Ellul, en effet, tient à peu près le même discours. mais il va encore plus loin (forcément, étant plus jeune, il a pu voir bien d'autres horreurs encore)car il affirme que l"homme a perdu toute liberté au profit d'une société technicienne que plus personne ne dirige. Les décisions sont collectives, nul n'est responsable et les dangers liés aux inventions techniques sont systématiquement niées au nom du progrès. Nous vivons sur un pari permament, celui que tout fonctionnera bien. En attendant il y a eu Tchernobyl, les mers sont polluées, la faune disparaît et nous disparaissons sous la pollution.

Écrit par : Feuilly | mardi, 23 février 2010

Une des erreurs clés ne serait pas que l'homme moderne croit dur comme fer que sa vérité, celle de sa vie gît dans le déploiement technologique et ses présupposés scientifiques à l'exlusion, de plus, de tout ce qui n'est pas "scientifique"? Une idole qui nous coûte cher en bref.

Écrit par : Marie-Hélène | mardi, 23 février 2010

Il y a aussi trois excellents tomes sous la direction de Jean Poirier, "HISTOIRE des meurs"(Encyclopédie de la Pléiade) que je consulte parfois, et vous m'y invitez, car les diverses analyses comportementales de l'homme, sont, me semble-il, complémentaires et préfigurent l'analyse que fait actuellement Mumford. Et ces chers Pangloss et Panurge ?
Les rivières sont polluées et taquiner le gougeon devient de plus en plus dangereux. Nous mangeons une nourriture qui est nourrie de nos déchets.

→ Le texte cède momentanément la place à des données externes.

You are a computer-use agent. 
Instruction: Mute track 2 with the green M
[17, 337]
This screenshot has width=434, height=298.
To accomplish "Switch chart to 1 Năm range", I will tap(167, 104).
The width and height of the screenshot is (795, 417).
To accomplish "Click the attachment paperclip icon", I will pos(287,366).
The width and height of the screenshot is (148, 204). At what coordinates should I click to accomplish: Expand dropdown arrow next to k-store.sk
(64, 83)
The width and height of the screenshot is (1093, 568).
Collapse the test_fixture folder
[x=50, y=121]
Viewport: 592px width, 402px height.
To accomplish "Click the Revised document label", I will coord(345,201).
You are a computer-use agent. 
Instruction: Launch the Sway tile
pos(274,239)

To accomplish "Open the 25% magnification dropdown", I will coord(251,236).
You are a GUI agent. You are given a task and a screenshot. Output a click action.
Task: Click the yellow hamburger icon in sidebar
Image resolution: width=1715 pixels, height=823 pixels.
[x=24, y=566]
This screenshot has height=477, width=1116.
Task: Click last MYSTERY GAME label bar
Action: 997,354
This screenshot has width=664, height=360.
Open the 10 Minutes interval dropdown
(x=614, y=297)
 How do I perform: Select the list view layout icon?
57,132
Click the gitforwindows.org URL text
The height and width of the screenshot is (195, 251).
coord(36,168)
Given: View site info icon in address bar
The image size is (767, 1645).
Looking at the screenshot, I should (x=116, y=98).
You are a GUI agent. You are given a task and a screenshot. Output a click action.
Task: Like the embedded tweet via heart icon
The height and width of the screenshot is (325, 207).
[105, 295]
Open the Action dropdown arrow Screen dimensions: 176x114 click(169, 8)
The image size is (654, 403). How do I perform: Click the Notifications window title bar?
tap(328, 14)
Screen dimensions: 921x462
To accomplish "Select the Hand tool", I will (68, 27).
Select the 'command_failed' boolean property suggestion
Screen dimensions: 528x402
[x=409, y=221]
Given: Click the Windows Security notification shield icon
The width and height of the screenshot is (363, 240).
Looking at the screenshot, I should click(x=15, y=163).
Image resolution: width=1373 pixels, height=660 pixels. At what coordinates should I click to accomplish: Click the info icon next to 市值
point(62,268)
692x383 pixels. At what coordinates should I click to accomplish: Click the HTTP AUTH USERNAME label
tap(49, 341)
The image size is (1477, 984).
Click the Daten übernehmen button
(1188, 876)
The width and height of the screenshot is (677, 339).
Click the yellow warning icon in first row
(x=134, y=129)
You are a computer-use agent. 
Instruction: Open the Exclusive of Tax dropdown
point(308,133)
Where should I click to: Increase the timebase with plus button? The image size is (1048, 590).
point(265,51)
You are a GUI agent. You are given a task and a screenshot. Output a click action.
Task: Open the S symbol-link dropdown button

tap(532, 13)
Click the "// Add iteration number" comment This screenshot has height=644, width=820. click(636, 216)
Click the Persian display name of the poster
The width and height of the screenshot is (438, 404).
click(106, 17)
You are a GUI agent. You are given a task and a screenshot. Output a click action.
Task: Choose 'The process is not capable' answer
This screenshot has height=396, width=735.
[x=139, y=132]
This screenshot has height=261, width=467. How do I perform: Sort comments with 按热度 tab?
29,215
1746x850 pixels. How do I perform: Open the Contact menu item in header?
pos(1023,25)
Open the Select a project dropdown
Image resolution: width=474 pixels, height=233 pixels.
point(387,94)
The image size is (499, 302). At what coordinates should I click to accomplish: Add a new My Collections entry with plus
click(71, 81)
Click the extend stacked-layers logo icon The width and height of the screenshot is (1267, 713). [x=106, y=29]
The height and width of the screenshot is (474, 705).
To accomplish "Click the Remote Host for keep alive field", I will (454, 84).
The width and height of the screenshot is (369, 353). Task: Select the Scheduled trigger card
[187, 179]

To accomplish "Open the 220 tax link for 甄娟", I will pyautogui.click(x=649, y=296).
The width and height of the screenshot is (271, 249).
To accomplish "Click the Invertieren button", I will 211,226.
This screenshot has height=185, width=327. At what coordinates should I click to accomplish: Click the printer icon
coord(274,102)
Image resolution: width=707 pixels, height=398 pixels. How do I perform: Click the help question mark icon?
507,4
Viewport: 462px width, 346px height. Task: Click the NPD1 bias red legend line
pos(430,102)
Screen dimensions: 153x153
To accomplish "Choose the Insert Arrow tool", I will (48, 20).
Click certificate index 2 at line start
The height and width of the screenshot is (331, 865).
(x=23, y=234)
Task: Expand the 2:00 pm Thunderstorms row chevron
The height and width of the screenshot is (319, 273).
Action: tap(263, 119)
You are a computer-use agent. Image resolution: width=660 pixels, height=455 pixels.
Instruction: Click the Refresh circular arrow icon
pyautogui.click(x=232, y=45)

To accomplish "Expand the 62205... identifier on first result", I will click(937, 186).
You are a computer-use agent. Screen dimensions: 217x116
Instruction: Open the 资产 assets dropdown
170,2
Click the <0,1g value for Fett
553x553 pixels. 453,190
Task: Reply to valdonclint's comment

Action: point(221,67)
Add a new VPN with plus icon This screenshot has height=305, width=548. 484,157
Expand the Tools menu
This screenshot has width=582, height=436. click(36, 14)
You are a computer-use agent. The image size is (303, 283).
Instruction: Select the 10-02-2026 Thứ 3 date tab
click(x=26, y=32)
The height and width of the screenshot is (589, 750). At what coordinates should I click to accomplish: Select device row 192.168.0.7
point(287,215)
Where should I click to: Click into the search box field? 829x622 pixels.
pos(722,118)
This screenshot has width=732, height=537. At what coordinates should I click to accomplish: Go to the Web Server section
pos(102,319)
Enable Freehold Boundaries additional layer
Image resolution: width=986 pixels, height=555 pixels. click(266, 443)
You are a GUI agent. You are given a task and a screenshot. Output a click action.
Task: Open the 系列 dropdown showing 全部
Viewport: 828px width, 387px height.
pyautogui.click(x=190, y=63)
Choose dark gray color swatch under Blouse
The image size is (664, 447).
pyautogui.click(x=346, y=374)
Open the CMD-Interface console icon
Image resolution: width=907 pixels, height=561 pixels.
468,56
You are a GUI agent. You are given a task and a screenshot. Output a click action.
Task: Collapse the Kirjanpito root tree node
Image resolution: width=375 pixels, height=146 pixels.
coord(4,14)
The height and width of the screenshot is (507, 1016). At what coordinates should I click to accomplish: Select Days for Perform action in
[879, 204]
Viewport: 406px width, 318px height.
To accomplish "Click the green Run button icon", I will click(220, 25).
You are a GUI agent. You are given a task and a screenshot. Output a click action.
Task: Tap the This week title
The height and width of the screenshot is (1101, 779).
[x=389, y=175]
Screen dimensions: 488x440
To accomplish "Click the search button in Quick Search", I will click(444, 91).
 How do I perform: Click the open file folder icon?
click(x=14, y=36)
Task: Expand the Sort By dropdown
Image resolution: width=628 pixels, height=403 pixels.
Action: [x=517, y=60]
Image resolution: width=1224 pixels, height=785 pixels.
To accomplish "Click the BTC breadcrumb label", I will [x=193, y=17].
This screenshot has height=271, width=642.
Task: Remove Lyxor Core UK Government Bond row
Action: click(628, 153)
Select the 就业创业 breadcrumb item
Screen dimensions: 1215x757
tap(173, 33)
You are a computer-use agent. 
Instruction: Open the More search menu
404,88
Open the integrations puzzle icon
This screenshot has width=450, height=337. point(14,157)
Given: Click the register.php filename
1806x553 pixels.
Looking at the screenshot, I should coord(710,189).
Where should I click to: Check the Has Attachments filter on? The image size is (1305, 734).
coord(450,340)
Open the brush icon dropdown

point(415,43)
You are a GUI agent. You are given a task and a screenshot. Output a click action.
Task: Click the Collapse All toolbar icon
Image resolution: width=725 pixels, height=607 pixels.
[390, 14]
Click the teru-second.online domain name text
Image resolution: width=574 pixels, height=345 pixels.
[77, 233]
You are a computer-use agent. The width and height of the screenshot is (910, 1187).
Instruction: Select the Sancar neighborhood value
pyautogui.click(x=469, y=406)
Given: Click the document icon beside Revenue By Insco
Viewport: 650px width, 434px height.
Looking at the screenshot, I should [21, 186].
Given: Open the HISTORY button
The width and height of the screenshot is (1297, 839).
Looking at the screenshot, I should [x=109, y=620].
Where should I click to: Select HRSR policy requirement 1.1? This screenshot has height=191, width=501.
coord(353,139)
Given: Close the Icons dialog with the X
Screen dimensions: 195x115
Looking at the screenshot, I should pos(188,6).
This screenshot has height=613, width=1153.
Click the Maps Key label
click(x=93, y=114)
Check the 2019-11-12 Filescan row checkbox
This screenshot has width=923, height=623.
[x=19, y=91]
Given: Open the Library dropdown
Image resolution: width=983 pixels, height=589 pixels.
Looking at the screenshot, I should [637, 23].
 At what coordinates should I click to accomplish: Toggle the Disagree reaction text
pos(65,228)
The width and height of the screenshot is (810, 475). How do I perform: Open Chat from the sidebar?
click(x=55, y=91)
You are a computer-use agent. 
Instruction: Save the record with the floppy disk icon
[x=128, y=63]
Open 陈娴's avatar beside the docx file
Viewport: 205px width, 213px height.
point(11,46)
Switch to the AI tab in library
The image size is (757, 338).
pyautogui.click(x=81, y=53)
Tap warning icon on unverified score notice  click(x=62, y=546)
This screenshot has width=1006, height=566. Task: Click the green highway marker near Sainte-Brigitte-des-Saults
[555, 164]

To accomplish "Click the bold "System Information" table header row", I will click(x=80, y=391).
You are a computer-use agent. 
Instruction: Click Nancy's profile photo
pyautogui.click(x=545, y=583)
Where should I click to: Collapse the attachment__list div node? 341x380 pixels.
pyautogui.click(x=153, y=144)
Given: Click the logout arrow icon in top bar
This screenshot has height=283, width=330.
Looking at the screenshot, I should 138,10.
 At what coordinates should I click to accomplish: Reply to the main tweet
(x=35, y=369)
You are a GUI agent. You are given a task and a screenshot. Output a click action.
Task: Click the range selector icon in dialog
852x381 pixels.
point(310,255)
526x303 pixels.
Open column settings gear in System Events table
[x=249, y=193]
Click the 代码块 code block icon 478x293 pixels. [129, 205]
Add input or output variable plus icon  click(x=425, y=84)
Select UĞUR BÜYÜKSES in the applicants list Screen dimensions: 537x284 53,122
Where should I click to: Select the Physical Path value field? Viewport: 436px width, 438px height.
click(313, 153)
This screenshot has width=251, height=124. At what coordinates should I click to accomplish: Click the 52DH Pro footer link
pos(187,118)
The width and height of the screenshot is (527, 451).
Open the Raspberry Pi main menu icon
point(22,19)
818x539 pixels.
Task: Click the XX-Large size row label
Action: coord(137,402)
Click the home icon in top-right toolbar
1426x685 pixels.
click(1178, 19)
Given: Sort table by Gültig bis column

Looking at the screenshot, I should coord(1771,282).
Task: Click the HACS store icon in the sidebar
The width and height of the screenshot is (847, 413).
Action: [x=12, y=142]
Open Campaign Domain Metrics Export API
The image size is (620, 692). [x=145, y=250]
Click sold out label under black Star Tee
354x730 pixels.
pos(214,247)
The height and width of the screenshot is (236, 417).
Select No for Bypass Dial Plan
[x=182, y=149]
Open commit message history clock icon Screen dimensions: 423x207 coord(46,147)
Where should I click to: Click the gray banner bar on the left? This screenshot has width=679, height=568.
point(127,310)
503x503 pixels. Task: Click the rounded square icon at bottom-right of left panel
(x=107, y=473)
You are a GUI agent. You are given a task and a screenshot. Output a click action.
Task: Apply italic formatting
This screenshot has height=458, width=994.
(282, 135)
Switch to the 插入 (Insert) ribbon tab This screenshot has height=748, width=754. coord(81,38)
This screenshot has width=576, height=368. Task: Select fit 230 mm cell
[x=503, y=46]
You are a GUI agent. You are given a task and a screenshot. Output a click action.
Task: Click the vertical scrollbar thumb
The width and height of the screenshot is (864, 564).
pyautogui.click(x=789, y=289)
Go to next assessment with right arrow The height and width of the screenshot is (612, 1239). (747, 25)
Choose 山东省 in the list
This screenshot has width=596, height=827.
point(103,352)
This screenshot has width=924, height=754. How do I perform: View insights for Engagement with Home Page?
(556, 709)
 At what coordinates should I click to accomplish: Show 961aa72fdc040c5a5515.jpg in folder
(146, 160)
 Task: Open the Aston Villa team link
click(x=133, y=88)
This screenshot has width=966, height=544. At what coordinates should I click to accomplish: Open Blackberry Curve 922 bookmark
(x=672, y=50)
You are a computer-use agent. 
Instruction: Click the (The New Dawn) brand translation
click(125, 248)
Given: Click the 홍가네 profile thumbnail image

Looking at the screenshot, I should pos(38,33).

Écrit par : Sylvaine | mercredi, 24 février 2010

@ Zabou : Oh plus plaisante aussi, mais sans doute moins exhaustive.

@ Feuilly : Pari permanent = inconscience permanente. Et l'individu n'a guère d'autre choix que de se faire une place au sein de cette inconscience.

@ Marie-Hélène : L'homme moderne a-t-il même une vérité ?

@ Sylvaine : Le temps de Pangloss et de Panurge n'est plus que littéraire. A-t-il jamais été autre chose, de toute façon, y compris pour maître Alcofribas ?

Écrit par : solko | mercredi, 24 février 2010

Puisque nous en sommes aux conseils de lecture pour période sombre (et ce n'est pas ce que je propose qui va améliorer votre quotidien) : le remarquable Giorgio Agemben, "Moyens sans fins" et les trois "Homo sacer".
En attendant, vivons heureux en attendant la mort...

Écrit par : nauher | mercredi, 24 février 2010

@ Nauher : Oui, vivons morts en attendant le bonheur !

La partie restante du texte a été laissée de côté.